アジアの昔話6/ユネスコ・アジア文化センター・編 松岡享子・訳/福音館書店/1981年
人さらいにつれさられた男の子が、腹が痛くて痛くて動けないと人さらいに訴え、おんぶされて森の中を歩いていきました。男の子は、お話ししてくれたら腹が痛いのが忘れられるからと頼みました。人さらいが話したのは
・わしのでかい木は、世界中の木という木を全部合わせたより まだでかい
・ばかでかい斧があり、一方のはしは、東のおてんとうさまののぼるところ、もう一方は西のおひさまがしずむところ
・ばかでかい水牛がいて、世界中全部合わせたより大きい。こいつがピックとでも動こうもんなら、地面はガタガタ、大揺れさ。地震ってのは、このことよ
・ながいシュロがあった。七つの島と、七つの海をぐるっと ひとまきにできるぐらいの長さ
・大きな家があって、その家の屋根の上から卵を落としたら、途中でそれがえってヒヨコになって、それがまた地面につく頃には、メンドリになってしまう
お腹が少し良くなったといって、こんどは、男の子が話しはじめました。
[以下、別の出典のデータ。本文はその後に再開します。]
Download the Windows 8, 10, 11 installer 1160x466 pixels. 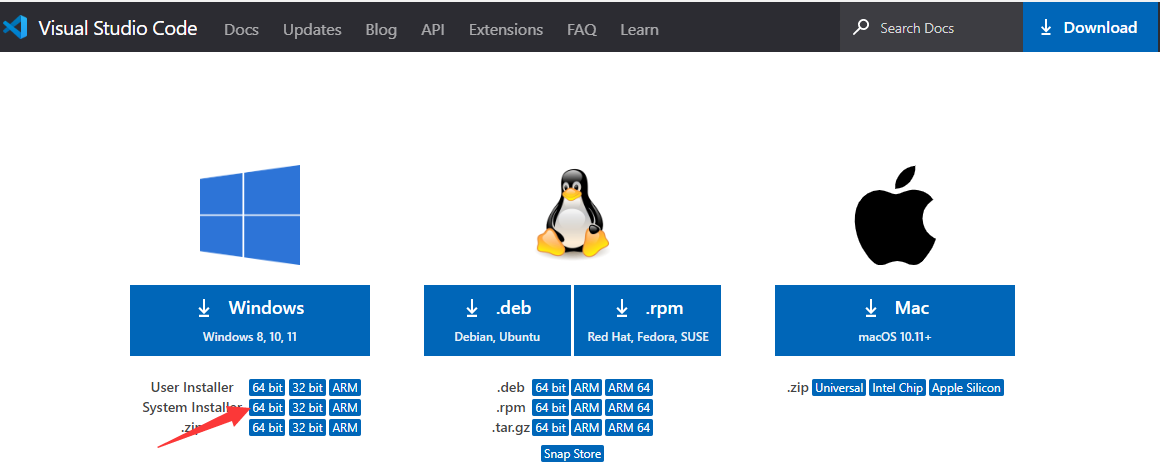tap(250, 320)
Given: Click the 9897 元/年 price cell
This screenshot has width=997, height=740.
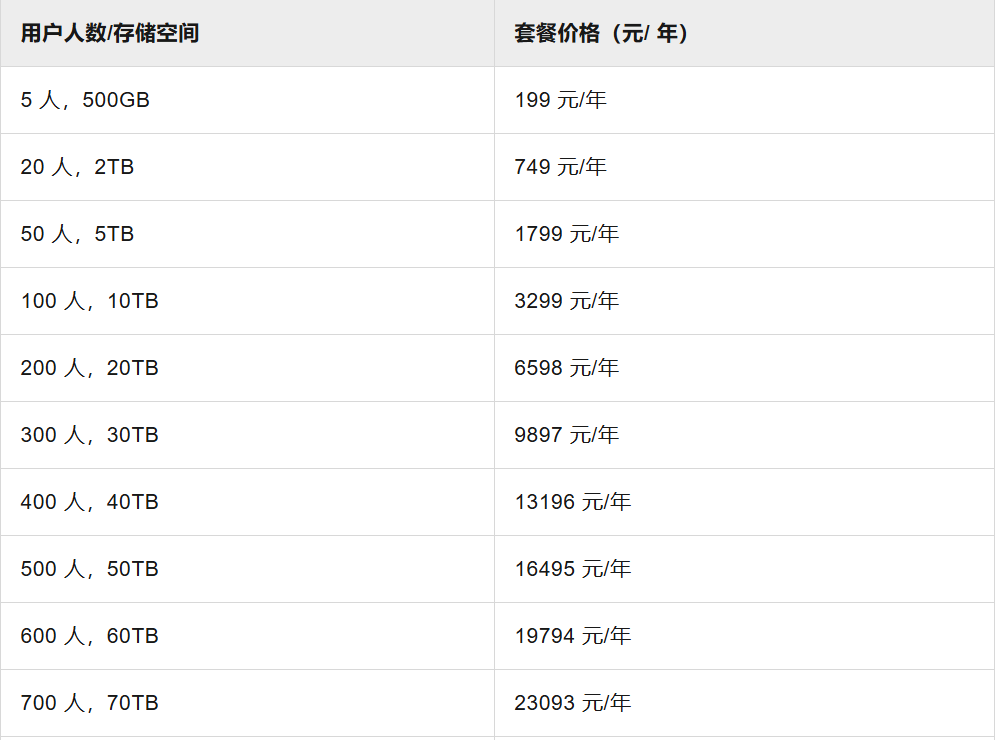Looking at the screenshot, I should (567, 435).
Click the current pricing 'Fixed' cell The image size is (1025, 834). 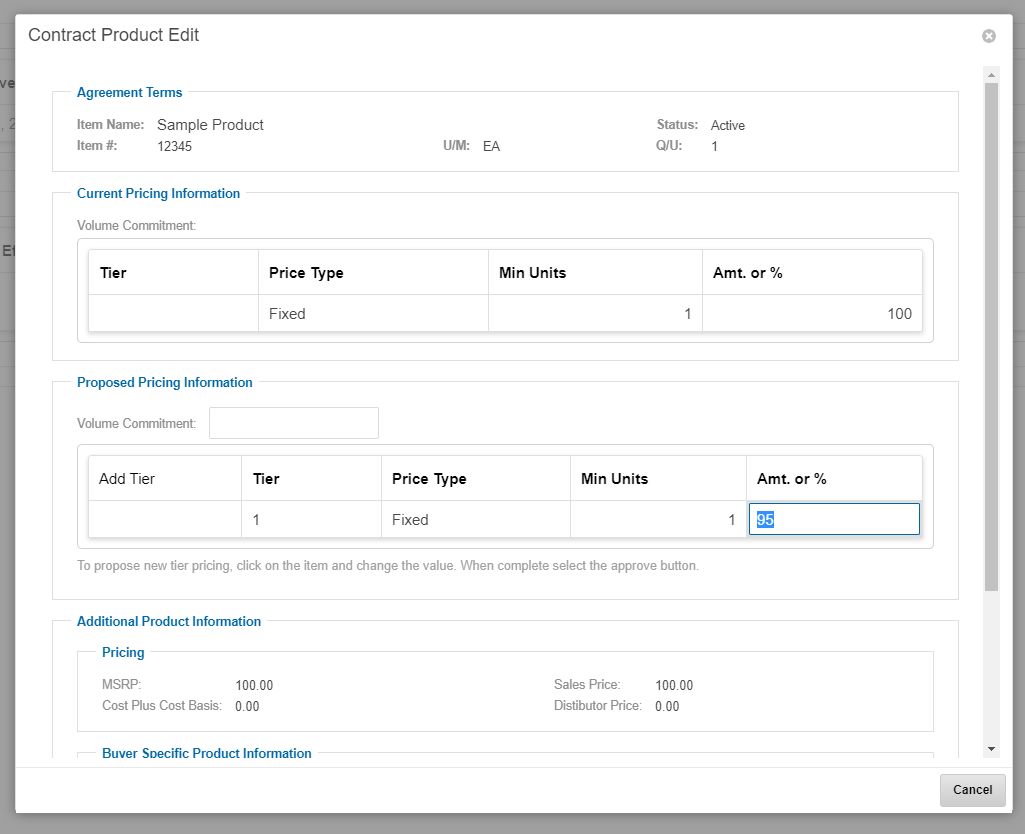pos(373,314)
それは、大きな大きな太鼓の話でした。
「もしそれをたたいたら、世界中の人間じゃなくて、天にいる神さまの耳にも、音が聞こえたんだよ。」
人さらいが、そんな太鼓をつくれるほどの木はないだろうというと、人さらいがいう木を使ったと、かえします。どうやって木を切り倒すかとわれると、人さらいのいう斧を使ったといいます。
皮はでかい水牛、皮をはるシュロ、置く場所は、大きな家につるしたと、かえした男の子。
人さらいが、急に話をかえ、「おまえには兄弟がいるのか?」ときくと、男の子はこたえました。
「ぼくの兄さんには弟がふたりいるし、弟には兄さんがふたりいるんだ。ってことは、ぼくたちは何人兄弟で、ぼくが何人目か、わかる?」
この問いに、人さらいはこたえることができませんでした。人さらいは、知恵にかけてはこの子の方がうわてだとさとりました。この子をつれていっては、どんな難題をふきかけられるかもしれない、こんな子は、親のところにかえすにかぎると思った人さらいは、おおいそぎで、今来た道をもどって、この子を家まで連れて帰りました。
ほら話がおおい昔話ですが、ほら話にほら話でかえすという楽しさがあります。